#### INSTRUCTIONS FOR THE TASK:
Return everything from "Sound is made" down to "detection and understanding." in the passage about hearing loss below, copied word for word.

#### SELECTED EXCERPT:
---

When I started dating Alex and learned of his hearing loss, I thought that everything just sounded quieter to him. I knew he had a hard time hearing and understanding me when I wasn’t looking at him (because he couldn’t read my lips), and I thought that I just needed to speak louder when talking to him. I thought that he could understand everything, but it just needed to be louder to hear better. I thought that his hearing aids amplified everything evenly. I had no idea, it just seemed to make sense to me.
In the years that I’ve been with Alex, and with Luke’s recent diagnosis, I’ve tried to research and better understand what it means to be hard of hearing. And, I found out that I was way off the mark with what I thought I knew.
Sound is made up different frequencies. An article I’ve read likens the frequencies in sound to the colors of a picture. The different shades of blues will blend together with the different shades of greens to create a spectrum of colors that make up an image. The frequency of sound is the same. There is a blend of frequencies across noises and speech that create what the ear hears. A hearing test determines how well a person can hear each frequency using pure tones. The hearing test will also determine at what decibel a person can detect language. A hearing test does not tell you how well a person can decipher and understand spoken language. There’s a huge difference between detection and understanding.
Consonants tend to be spoken at a higher pitch (higher frequency) than vowels. If the person can’t hear higher frequencies well (as the case for Alex), the consonants tend to sound the same if they are even heard at all. Depending on the amount of loss for each frequency, speech sounds jumbled and garbled – sometimes unrecognizable. It’s been described as sounding ‘muddy’. Imagine trying to learn to talk when speech is completely jumbled. It’s a feat that I have a hard time comprehending.

---

#### RECORDS PROVIDED:
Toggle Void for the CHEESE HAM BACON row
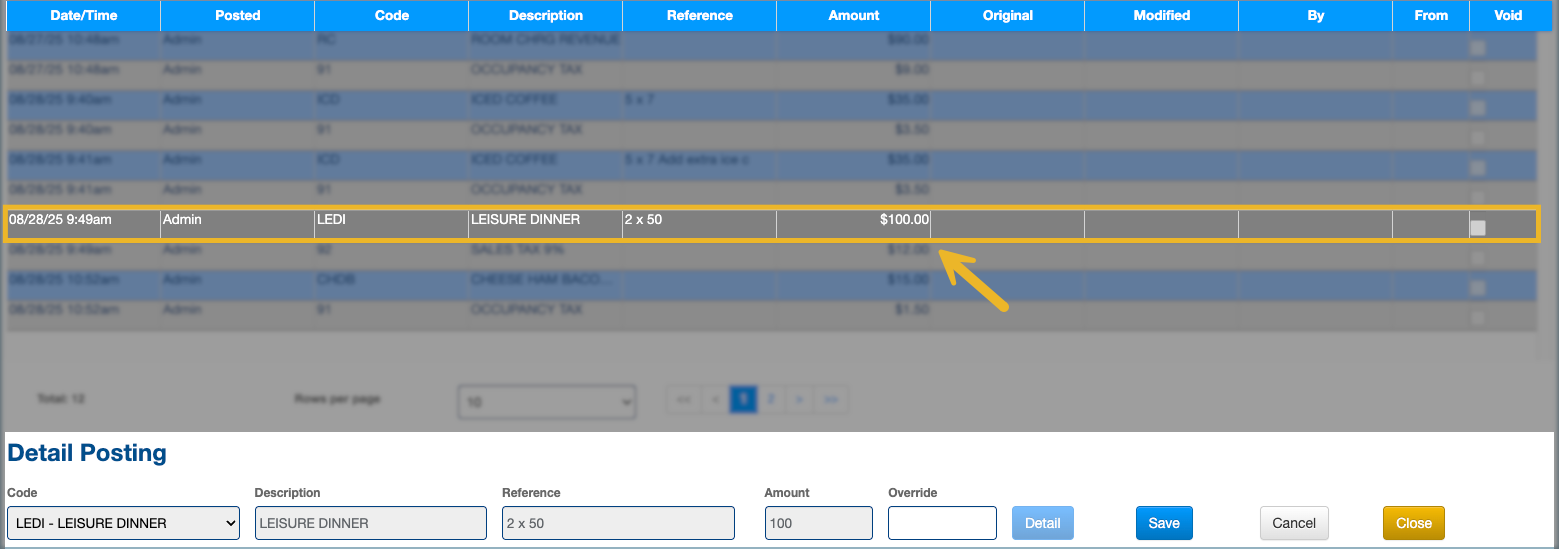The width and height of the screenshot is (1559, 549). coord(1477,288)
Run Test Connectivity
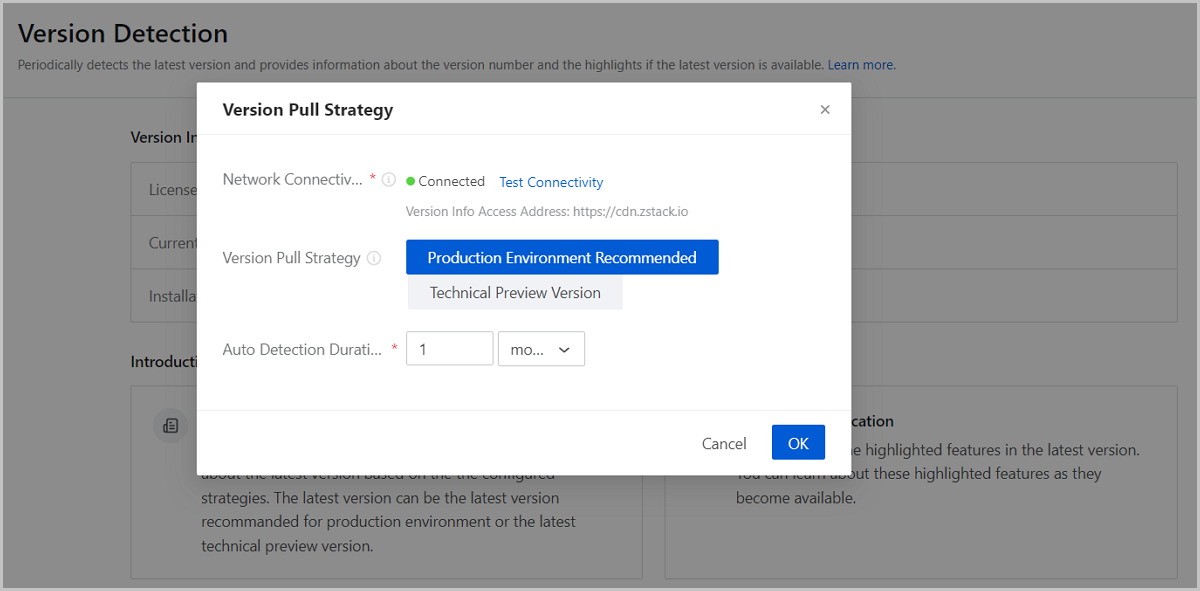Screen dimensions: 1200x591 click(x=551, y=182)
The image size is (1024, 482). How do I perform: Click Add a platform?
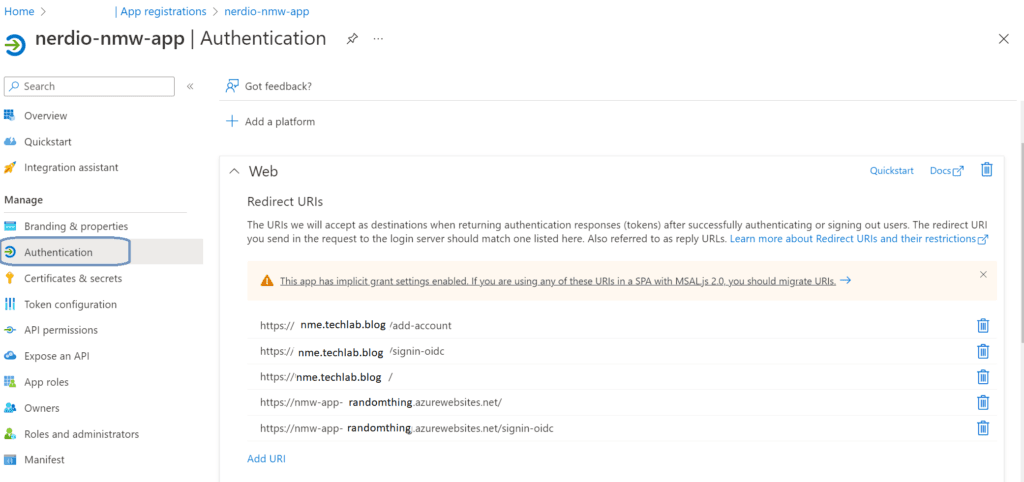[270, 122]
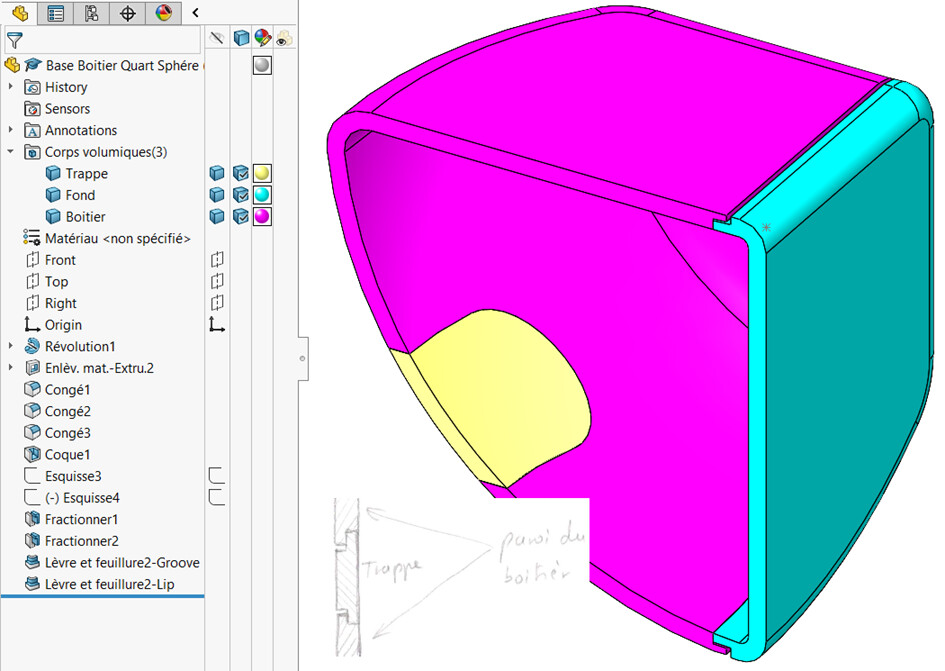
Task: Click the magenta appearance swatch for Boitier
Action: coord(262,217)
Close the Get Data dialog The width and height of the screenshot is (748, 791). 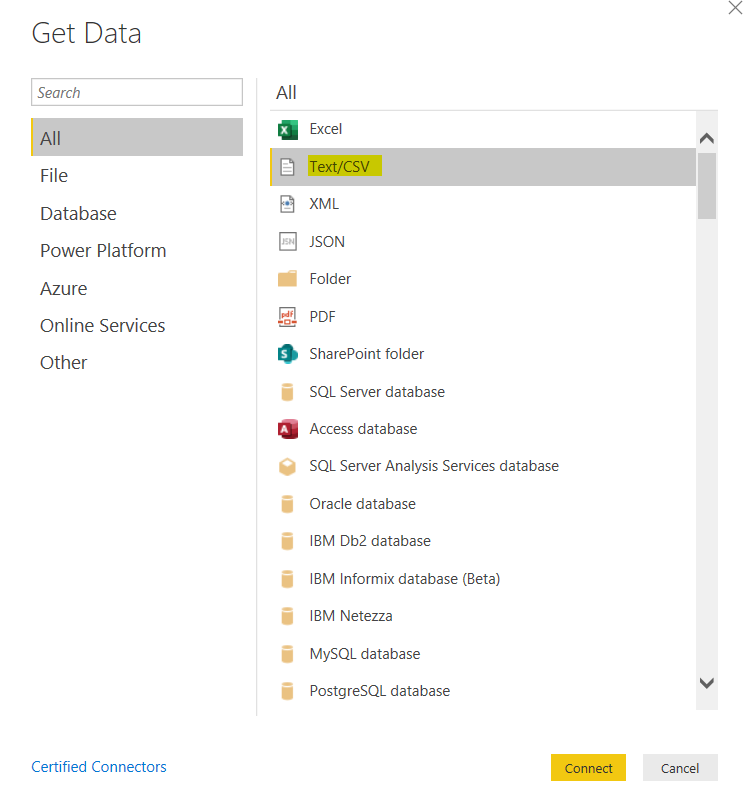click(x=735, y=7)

---

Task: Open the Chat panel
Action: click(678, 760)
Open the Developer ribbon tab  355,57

---

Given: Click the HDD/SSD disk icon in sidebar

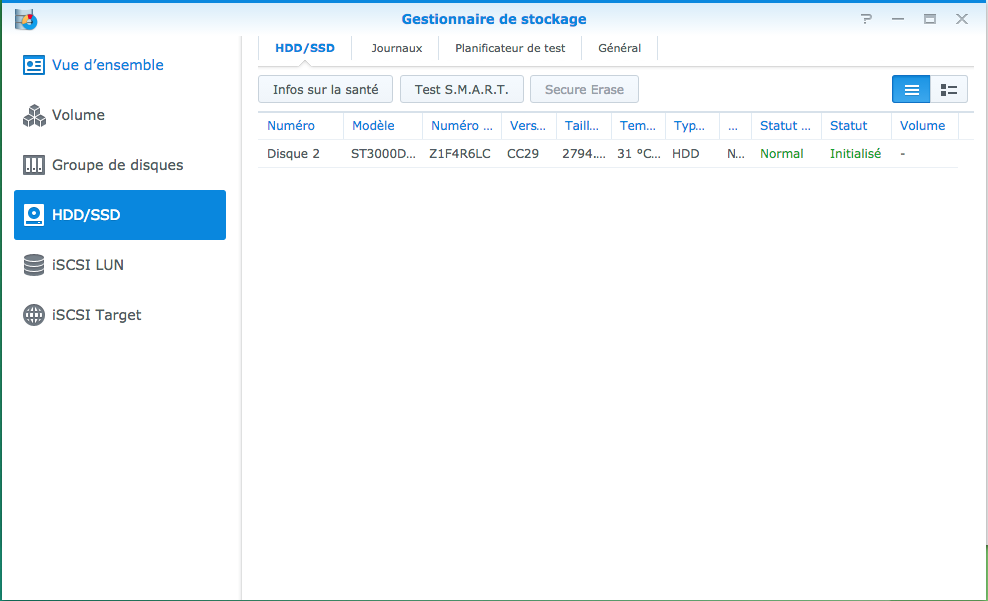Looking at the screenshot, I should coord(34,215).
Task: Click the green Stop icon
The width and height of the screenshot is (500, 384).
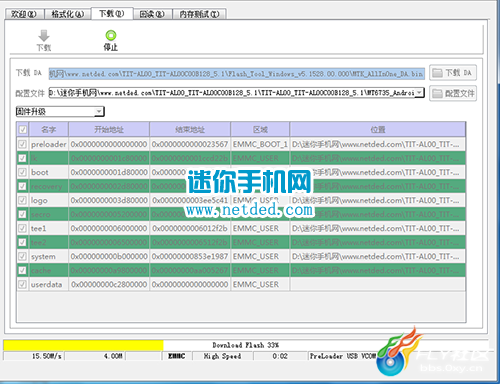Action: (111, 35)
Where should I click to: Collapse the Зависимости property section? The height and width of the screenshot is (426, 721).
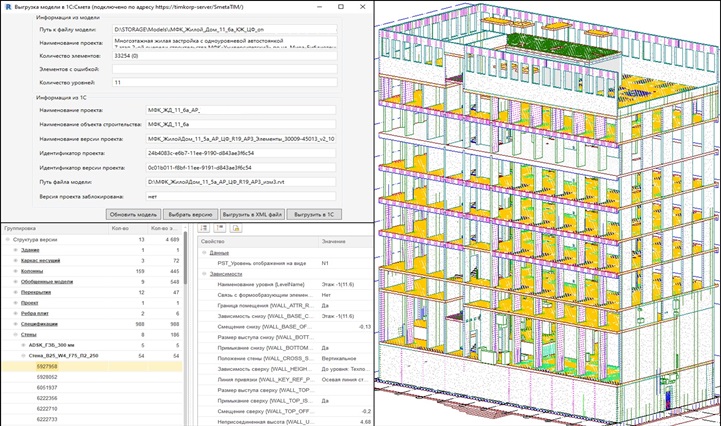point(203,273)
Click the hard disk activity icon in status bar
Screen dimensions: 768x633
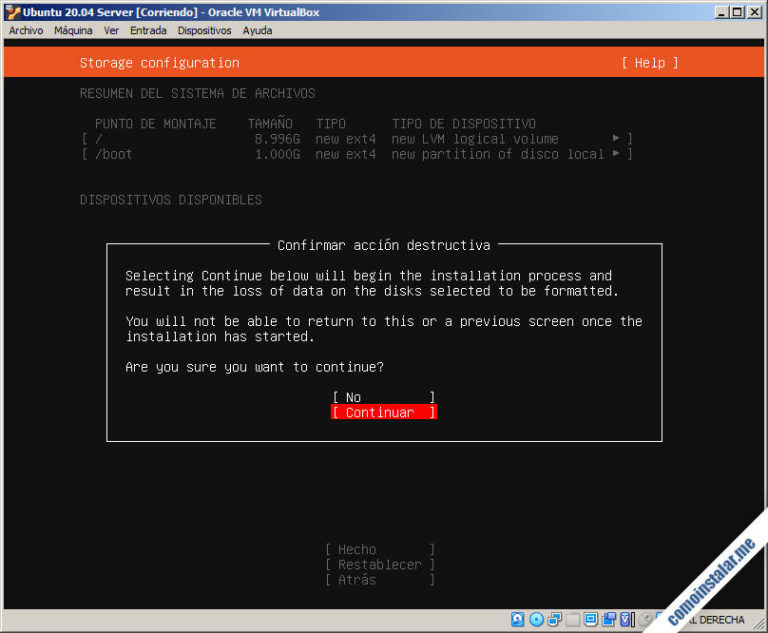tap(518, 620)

---

#### WRITTEN RESPONSE:
Sound is made up different frequencies. An article I’ve read likens the frequencies in sound to the colors of a picture. The different shades of blues will blend together with the different shades of greens to create a spectrum of colors that make up an image. The frequency of sound is the same. There is a blend of frequencies across noises and speech that create what the ear hears. A hearing test determines how well a person can hear each frequency using pure tones. The hearing test will also determine at what decibel a person can detect language. A hearing test does not tell you how well a person can decipher and understand spoken language. There’s a huge difference between detection and understanding.